As election policy has grown more complex over time, the terminology surrounding absentee and vote-by-mail has begun to blur. Some states refer to absentee voting by its categorical designation as “vote-by-mail,” while others abide by a stricter delineation between absentee and by-mail voting. These policy differences were relevant before COVID-19, but are even more important to consider now.
Nuanced language aside, the essential takeaway here is not grammatical, but substantive: states with only absentee voting in place will face additional hurdles to the implementation of vote-by-mail that traditionally VBM states will not.
States without extensive vote-by-mail infrastructure already in place are not well-equipped for an immediate transition to all vote-by-mail due to the coronavirus.

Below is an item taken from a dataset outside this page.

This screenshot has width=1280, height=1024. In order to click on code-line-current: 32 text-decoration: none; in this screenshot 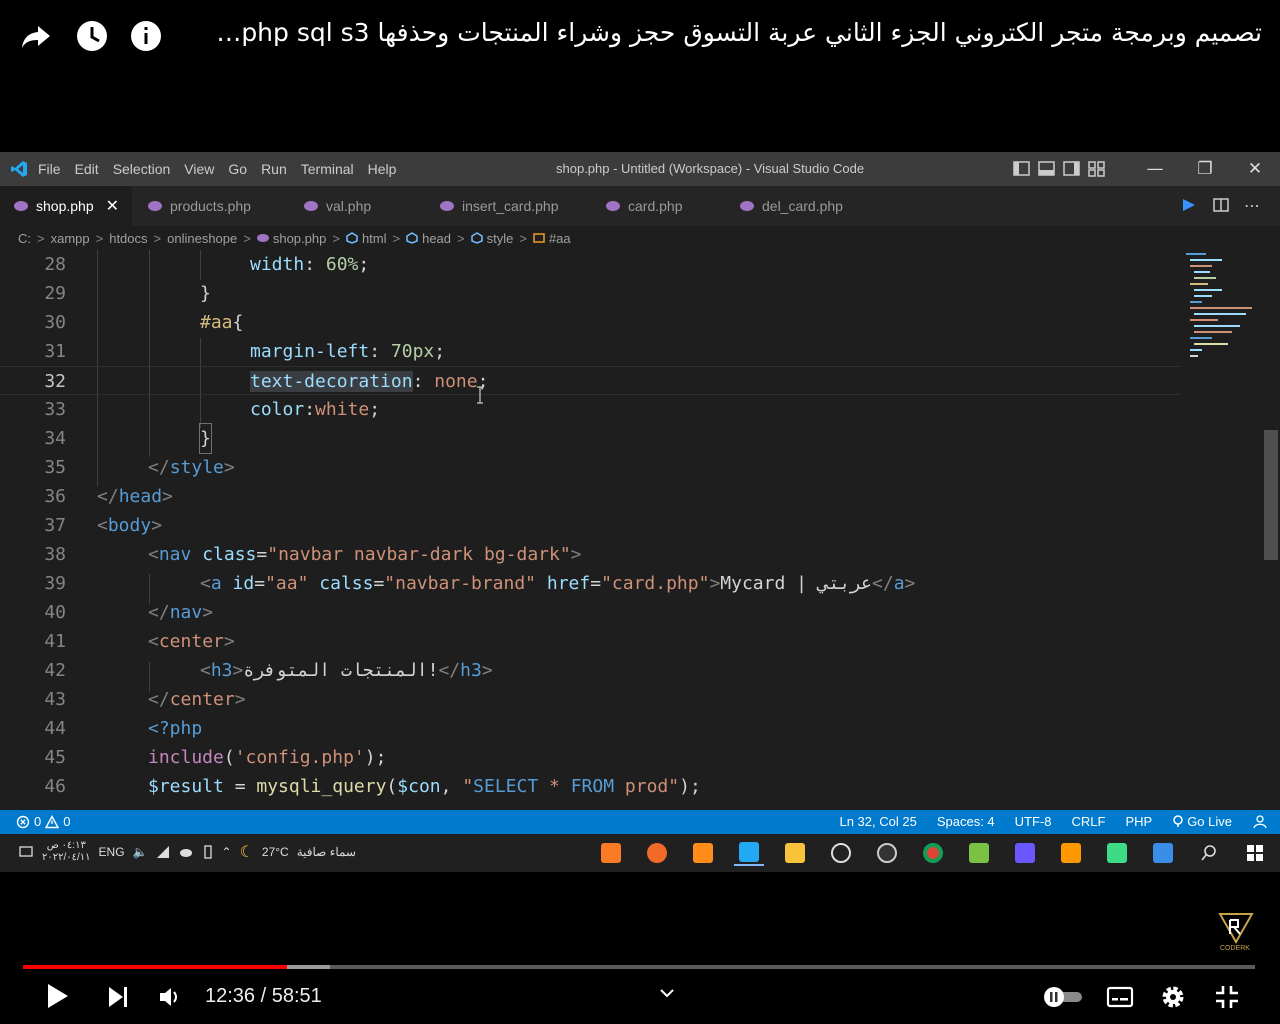, I will do `click(590, 380)`.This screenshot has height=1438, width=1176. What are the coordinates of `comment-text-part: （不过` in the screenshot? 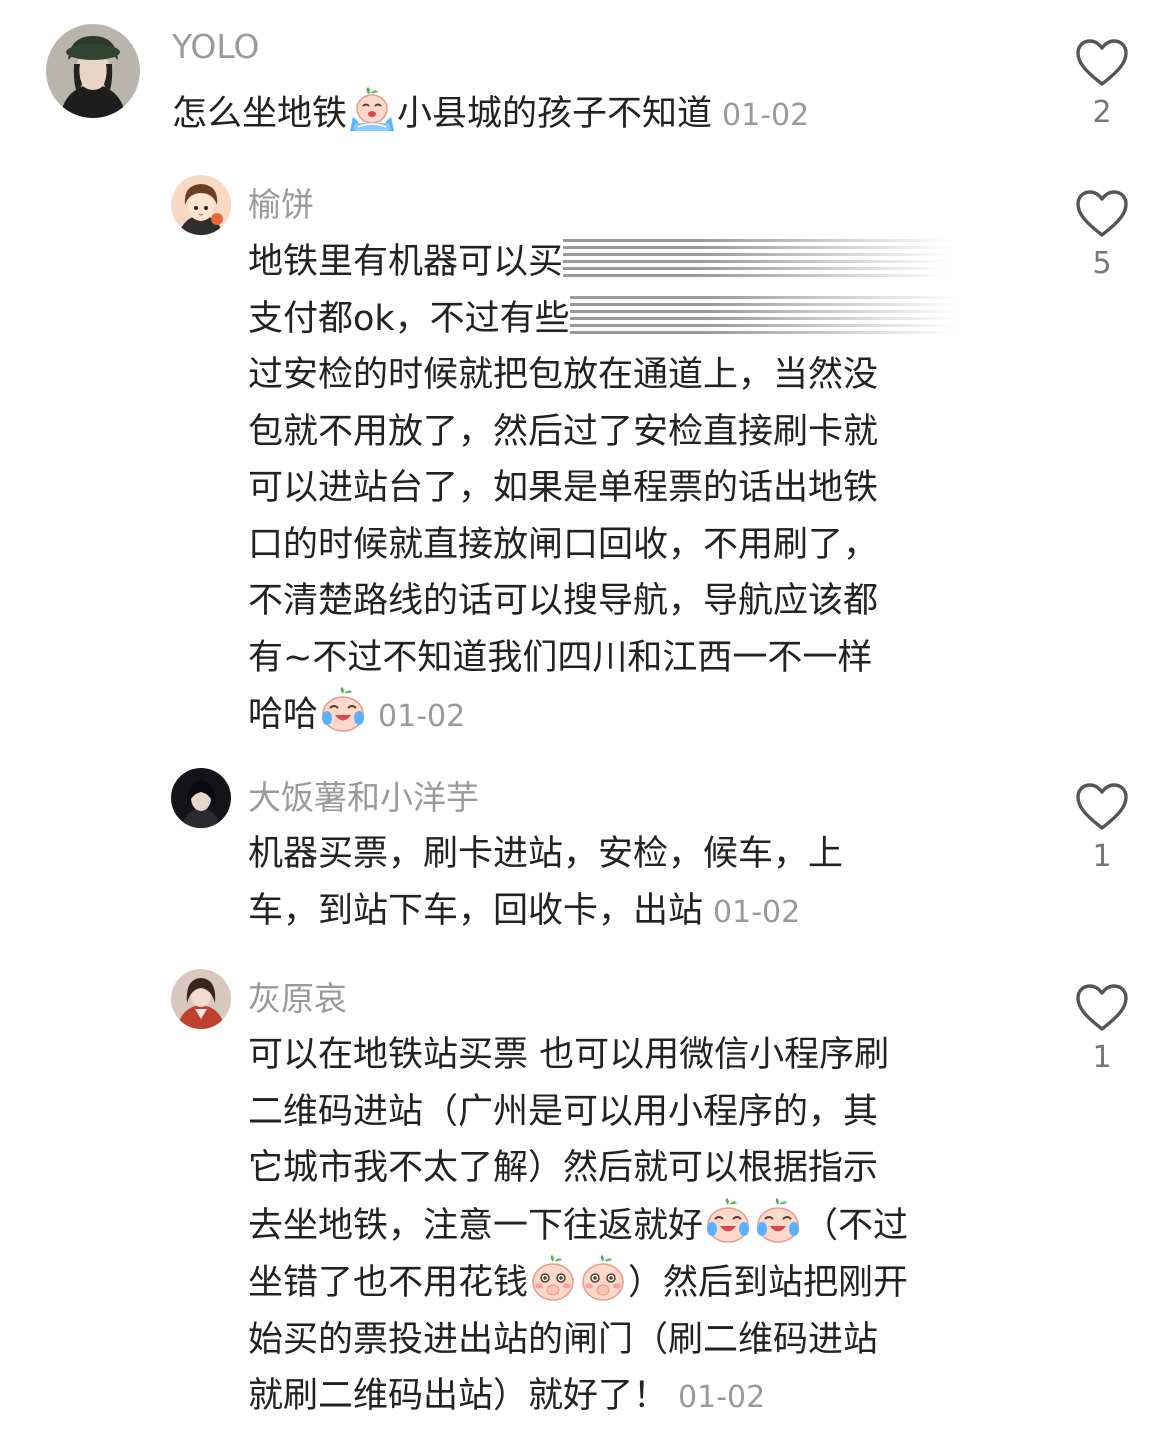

According to a BPC review of federal data on voting by mail and absentee voting, 34 states had fewer than 15% of their ballots cast by mail during the 2018 federal election.
Facilitating a well-orchestrated vote-by-mail election is the equivalent of a logistical nightmare. And with a global pandemic sweeping the country, this logistical nightmare can only get worse.
States should keep in mind the following concerns when switching to an all-mail election:
- Confusion to Voters. A pandemic may not be the easiest time to teach voters a new voting method. When changing policies, states should continue to monitor public perception and ensure that any changes to elections are communicated quickly, clearly, and concisely. Specific areas of confusion may include: whether voters have to request a mailed ballot and pay for postage, whether voters can trust the postal service to deliver their ballots in a timely manner, and, if not, whether drop boxes are available as an alternative to mail. Additionally, with black voters’ absentee ballots rejected at a far higher rate than white voters, administrators should take additional safeguards to protect the votes of black Americans, or risk undermining the election’s legitimacy.
- Challenges to Election Administration. Not only will election administrators have to account for all the above points of confusion to voters, they will have to run an election, too. A successful transition to vote-by-mail would require major technology and staff upgrades, managing resources split between in-person and mail voting, adjusted ballot return deadlines, pre-paid postage, and realistic ballot processing expectations.
- Challenges to VBM as COVID-19 Worsens. Vote-by-mail’s Achilles’ heel is the postal service. The Washington Post reports that the long-understaffed U.S. Postal Service is beginning to reach a breaking point as the coronavirus continues to spread. To be fully prepared for a vote-by-mail election, states must develop a backup plan, such as ballot drop-boxes, in case the Postal Service is interrupted or unreliable.
These things take time and money. While the additional $400 million in emergency elections grants Congress passed as part of the CARES Act will help states’ temporary transition to vote-by-mail, it’s not enough. Running this year’s elections will be challenging, but not as challenging as they could be without considering the whole package of reforms needed for vote-by-mail to succeed.
The move towards vote-by-mail in the face of COVID-19 is a necessary one, especially for primary elections being conducted over the next few months. However, we must remember that there is no one-size-fits-all approach to election administration. Policy changes which fail to reflect states’ existing election statutory infrastructure (namely, vote-by-mail versus absentee) will fall short of their intended results.
With new and pressing challenges arriving constantly, it is easy to forget how much influence the past still has on the present. Coronavirus-related election reform will not succeed if it does not account for the existing state of policy and resource allocation.